Our study has several limitations. First, findings from consensus methods rely on panel members’ opinions. We mitigated this limitation by creating a multidisciplinary panel, meeting iteratively to improve learning, and purposely defining mistriage conservatively. We ensured that experienced triage nurses and nurse educators comprised half the panel. Second, retrospective reviews are subject to hindsight bias. We sought to mitigate this by meeting as nurse-physician dyads and as one committee to voice all hindsight opinions. Third, we explored the under-triage trigger at a single tertiary care institution. Our institution has an established EMR and access to EMR analysts to extract data and create clinical decision support tools.

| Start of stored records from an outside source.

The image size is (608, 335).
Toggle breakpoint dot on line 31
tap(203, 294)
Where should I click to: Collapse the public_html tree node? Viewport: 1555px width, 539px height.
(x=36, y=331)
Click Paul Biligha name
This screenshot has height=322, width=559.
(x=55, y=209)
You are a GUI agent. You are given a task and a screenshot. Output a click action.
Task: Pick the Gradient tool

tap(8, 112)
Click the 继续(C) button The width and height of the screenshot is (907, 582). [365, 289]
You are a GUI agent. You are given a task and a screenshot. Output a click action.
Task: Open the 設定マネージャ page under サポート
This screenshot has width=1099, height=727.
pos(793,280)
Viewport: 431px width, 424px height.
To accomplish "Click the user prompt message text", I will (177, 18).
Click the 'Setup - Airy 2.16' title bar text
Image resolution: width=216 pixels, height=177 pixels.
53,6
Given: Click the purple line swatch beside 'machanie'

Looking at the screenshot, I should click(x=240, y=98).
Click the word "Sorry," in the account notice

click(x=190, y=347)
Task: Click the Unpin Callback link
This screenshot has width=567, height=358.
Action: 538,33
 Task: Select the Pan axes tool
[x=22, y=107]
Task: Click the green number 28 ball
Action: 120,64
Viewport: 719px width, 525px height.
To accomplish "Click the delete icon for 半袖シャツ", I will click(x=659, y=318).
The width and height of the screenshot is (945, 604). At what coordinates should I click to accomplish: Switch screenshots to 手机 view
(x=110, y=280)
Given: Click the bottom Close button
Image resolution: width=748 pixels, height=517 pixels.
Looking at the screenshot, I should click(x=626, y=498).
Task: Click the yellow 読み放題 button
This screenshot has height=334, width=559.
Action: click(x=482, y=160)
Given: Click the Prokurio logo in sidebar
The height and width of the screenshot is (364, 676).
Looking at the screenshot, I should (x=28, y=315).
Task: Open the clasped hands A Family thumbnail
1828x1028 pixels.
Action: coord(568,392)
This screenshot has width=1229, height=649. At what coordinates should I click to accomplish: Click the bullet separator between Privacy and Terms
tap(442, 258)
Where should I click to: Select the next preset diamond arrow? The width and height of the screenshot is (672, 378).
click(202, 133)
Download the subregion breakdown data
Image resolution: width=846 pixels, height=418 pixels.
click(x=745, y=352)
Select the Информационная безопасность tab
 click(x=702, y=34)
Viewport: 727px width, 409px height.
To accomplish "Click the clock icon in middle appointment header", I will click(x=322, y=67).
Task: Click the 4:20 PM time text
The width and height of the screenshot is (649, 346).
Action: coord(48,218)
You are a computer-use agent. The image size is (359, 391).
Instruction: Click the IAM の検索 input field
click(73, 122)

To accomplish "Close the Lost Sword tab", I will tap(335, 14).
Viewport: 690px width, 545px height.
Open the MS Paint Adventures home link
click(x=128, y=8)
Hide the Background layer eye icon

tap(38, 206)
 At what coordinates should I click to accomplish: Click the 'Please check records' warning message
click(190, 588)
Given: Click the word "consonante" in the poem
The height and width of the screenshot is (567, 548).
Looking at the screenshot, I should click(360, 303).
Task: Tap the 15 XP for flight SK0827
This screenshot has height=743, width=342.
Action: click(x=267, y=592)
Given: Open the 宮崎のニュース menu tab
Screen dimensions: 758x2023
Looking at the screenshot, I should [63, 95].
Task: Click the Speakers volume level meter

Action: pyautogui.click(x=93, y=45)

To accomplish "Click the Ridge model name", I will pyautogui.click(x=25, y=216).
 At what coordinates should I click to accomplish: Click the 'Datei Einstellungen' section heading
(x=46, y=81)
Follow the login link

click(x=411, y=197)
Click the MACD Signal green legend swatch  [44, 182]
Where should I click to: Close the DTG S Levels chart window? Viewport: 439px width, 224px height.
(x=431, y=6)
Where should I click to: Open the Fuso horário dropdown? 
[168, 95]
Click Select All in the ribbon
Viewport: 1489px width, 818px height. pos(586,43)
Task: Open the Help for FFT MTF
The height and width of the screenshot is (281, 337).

We have a quality culture that enabled us to turn the multidisciplinary panel into a standing committee that meets on an ongoing basis. Furthermore, we enlisted data analysts to pull chart demographics into a redcap survey to facilitate ongoing chart review. These interventions may not be generalizable to institutions with limited resources. Fourth, we could not find other published data quantifying the cost of mistriage to the patient or healthcare system. We suspect this is due to mistriage being a new trigger and intend to conduct further studies to investigate the cost. We created a reliable methodology to capture medical errors occurring at the start of the patient encounter in the ED. Our approach is feasible and can be easily translated, with center-specific modifications, to other EDs. Although chart review is required, the process is manageable and takes under five minutes per chart. Our next steps include ongoing monthly chart review by nurse-physician dyads and monthly team meetings to identify the mistriage errors, focusing on implementing the directed interventions to improve patient safety. We intend to explore the cost of mistriage to patients and the healthcare system.

CONCLUSIONS

In this single-site study, under-triage is a useful trigger for chart review and better identifies medical errors than other common ED-based triggers. Systemic investigation of under-triaged patient charts provides an innovative and high-yield approach to identifying knowledge gaps and quality improvement opportunities. Moreover, the methodology is conducive to the measurement of changes over time. The under-triage trigger could be leveraged to monitor and improve ED performance with additional development and implementation.

Disclosure

The authors have no financial interest to declare in relation to the content of this article.